Perbandingan di atas dapat menjadi lebih jelas bila kita mencermati kemungkinan-kemungkinan inkulturasi dan adaptasi-akulturasi dalam liturgi menurut instruksi tentang inkulturasi liturgi yang dikeluarkan oleh Kongregasi Ibadat dan Tatatertib Sakramen pada tanggal 25 Januari 1994 dengan judul De Liturgia Romana et Inculturatione. Dalam instruksi ini diuraikan pengertian, proses, tuntutan dan syarat awal untuk inkulturasi liturgi, asas dan kaidah praktis inkulturasi ritus romawi, dan bidang-bidang penyesuaian di dalam ritus romawi.
Kemungkinan inkulturasi liturgi
Manakah kemungkinan inkulturasi dalam liturgi Gereja? Apakah semua liturgi sakramen dan perayaan lain dalam Gereja dapat diinkulturasikan? Mungkinkah kita membuat proses inkulturasi untuk liturgi Ekaristi sehingga kita mempunyai liturgi Ekaristi inkulturatif seperti Ekaristi Jawa Katolik?
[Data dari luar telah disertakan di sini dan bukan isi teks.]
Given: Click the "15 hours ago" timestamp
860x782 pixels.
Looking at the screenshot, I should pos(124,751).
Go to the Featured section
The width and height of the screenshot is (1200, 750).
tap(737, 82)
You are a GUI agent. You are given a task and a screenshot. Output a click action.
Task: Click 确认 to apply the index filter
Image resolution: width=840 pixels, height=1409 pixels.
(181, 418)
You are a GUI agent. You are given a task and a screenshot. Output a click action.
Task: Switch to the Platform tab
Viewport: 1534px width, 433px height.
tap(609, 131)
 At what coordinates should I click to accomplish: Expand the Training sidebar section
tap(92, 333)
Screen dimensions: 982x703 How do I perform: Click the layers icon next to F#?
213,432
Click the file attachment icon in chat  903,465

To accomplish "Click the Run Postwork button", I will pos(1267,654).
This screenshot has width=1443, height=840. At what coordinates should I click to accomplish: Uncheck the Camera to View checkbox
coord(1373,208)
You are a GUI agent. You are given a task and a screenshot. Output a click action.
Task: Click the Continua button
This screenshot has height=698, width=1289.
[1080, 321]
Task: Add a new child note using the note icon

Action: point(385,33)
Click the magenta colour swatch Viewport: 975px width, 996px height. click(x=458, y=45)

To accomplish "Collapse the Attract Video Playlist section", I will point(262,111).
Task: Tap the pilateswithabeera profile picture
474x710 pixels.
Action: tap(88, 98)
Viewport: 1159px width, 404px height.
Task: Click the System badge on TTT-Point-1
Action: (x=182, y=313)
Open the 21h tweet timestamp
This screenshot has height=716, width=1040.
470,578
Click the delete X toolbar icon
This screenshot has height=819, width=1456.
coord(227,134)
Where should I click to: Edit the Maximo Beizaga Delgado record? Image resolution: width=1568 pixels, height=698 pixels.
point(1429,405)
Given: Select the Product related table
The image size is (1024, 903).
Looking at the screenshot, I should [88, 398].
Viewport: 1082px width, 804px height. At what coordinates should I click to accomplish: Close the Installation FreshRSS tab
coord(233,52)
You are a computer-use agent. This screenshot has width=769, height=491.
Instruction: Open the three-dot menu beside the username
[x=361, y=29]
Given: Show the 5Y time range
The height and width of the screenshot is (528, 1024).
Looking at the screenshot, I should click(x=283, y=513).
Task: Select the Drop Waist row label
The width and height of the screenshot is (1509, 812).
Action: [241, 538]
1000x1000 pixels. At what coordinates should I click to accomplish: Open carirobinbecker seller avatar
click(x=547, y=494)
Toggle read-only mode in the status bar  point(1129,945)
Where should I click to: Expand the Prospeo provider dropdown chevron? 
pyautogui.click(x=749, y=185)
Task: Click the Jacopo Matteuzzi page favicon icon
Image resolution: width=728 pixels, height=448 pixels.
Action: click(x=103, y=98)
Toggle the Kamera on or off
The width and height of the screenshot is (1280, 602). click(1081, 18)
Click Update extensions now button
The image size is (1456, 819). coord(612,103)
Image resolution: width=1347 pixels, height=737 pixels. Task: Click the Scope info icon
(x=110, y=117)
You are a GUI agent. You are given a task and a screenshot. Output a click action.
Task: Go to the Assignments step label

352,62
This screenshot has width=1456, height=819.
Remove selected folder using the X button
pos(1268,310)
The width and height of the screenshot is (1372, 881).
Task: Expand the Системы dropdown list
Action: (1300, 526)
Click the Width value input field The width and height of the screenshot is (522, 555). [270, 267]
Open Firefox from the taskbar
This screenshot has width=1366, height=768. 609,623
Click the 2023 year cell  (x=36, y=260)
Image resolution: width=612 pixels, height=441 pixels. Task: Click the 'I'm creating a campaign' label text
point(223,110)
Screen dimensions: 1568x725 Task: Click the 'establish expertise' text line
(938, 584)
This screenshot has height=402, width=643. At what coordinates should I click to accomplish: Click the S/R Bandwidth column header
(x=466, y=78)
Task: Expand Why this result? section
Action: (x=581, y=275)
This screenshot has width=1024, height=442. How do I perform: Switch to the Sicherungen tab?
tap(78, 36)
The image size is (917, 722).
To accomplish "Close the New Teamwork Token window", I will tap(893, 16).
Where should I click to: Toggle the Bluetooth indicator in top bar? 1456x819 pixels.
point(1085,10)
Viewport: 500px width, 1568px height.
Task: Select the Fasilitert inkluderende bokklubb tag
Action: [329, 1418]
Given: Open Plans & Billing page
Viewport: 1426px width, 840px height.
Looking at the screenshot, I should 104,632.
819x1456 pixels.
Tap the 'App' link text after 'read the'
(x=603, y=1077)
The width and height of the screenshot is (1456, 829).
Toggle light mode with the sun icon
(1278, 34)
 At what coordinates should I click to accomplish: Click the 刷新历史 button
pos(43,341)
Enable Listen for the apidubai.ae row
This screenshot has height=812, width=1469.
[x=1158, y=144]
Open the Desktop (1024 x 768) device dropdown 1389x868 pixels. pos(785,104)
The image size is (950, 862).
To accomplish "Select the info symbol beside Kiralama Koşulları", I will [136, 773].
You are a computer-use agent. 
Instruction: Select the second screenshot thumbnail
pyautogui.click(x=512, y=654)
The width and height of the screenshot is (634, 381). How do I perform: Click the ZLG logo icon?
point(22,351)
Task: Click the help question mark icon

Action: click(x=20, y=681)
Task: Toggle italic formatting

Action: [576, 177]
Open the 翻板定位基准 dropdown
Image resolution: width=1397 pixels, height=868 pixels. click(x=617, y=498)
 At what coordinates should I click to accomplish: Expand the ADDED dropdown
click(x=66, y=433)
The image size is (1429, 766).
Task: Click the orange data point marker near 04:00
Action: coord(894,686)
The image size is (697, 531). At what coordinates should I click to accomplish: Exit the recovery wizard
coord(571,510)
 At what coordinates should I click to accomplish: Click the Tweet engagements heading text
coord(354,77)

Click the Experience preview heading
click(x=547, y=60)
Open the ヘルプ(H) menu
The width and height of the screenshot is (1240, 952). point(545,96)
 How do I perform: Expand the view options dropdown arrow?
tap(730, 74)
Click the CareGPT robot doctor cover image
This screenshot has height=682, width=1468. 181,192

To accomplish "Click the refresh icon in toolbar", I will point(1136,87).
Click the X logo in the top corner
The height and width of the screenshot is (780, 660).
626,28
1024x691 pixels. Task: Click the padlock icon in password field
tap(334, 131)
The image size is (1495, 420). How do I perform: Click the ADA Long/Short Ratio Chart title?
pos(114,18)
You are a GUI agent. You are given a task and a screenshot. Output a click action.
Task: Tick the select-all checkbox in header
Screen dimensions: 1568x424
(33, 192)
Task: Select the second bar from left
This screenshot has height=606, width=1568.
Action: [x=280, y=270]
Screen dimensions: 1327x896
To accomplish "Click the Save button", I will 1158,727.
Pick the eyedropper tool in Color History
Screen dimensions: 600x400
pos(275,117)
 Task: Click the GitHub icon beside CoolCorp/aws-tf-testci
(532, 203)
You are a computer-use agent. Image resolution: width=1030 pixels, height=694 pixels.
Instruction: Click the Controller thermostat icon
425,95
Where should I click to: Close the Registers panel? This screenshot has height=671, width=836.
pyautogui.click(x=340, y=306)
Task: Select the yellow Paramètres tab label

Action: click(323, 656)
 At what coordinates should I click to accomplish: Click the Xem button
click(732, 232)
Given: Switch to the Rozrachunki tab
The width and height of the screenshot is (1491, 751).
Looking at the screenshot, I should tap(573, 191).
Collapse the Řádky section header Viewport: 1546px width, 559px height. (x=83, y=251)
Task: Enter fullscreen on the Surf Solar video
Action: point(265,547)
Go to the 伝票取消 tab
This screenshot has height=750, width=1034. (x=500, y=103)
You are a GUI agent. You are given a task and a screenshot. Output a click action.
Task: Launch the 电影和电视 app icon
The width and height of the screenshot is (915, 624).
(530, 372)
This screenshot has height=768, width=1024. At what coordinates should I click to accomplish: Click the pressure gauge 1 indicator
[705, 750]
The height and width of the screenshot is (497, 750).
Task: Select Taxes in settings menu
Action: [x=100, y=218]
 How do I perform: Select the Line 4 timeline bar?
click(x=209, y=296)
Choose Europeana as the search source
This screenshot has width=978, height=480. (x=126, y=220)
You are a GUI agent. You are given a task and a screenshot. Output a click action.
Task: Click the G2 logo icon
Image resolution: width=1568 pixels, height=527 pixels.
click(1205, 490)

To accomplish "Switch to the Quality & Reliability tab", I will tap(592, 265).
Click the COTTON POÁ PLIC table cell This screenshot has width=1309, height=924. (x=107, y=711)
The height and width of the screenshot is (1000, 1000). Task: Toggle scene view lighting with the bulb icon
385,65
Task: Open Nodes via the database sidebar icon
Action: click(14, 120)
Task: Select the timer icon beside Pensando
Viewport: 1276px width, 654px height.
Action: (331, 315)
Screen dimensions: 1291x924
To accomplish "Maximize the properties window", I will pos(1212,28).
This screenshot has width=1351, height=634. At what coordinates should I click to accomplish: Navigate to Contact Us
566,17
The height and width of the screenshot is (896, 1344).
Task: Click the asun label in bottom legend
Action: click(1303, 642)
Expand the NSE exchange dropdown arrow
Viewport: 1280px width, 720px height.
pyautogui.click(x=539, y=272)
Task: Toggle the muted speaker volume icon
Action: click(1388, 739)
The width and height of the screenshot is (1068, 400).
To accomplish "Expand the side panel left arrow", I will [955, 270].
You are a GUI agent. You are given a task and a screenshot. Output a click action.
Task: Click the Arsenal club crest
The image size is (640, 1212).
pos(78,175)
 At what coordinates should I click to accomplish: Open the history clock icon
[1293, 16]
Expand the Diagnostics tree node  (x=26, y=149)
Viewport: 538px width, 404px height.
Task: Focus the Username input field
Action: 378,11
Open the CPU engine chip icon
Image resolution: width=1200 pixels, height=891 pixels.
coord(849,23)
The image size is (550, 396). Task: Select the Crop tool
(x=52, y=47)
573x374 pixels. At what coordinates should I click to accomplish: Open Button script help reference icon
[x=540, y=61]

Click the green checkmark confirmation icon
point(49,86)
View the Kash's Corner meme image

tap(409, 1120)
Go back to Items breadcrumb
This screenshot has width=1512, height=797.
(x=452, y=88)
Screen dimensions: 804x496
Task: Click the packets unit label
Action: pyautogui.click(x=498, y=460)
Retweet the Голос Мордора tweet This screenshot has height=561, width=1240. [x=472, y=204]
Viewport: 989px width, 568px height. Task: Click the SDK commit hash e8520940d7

Menurut instruksi tentang inkulturasi liturgi, kemungkinan inkulturasi liturgi dapat dibuat untuk tata cara inisiasi, tata cara perkawinan, tata cara pemakaman dan tata cara pemberkatan (sakramentali). Berarti perlu dipelajari seluruh tatacara pra-kristiani asli dan bila ada unsur yang bertentangan dengan iman kristiani, baiklah dihilangkan. Lalu semua unsur lain termasuk tatacaranya yang mengandung nilai-nilai universal digunakan dan diberi arti kristiani.
Inisiasi Kristiani. Khususnya di daerah misi, Konferensi Waligereja harus memutuskan apakah tata cara inisiasi yang berlaku di kalangan bangsa yang bersangkutan dapat disesuaikan untuk Tatacara Inisiasi Kristiani. Konferensi juga memutuskan apakah tatacara itu sebaiknya dipakai. ((LRI, no 56. “Untuk Tatacara Inisiasi Kristen, Konferensi Waligereja ‘harus menguji dengan saksama dan bijaksana, unsur-unsur mana yang layak diambil dari tradisi dan ciri khas masing-masing bangsa.’ Di daerah-daerah misi Konferensi Waligereja harus memutuskan apakah tatacara inisiasi yang berlaku di kalangan bangsa yang bersangkutan dapat disesuaikan untuk Tatacara Inisiasi Kristen. Konferensi Waligereja juga harus memutuskan apakah tatacara itu sebaiknya dipakai. Tetapi perlu diingat, bahwa istilah ‘inisisi’ tidak selalu mempunyai arti yang sama atau menyatakan hal yang sama bila istilah itu digunakan dalam upacara inisiasi di kalangan bangsa tertentu, atau bila, sebaliknya, digunakan untuk proses inisiasi Kristen, yang melalui upacara-upacara katekumenat mengantar katekumen ke persatuan dengan Kristus dalam Gereja lewat Sakramen Baptis, Krisma, dan Ekaristi.”)) Dengan memakai kata “tatacara” dari perayaan, menjadi jelas bahwa pola atau tata perayaan inisiasi yang asli menjadi acuan dan titik tolak proses penyesuaian inkulturatif.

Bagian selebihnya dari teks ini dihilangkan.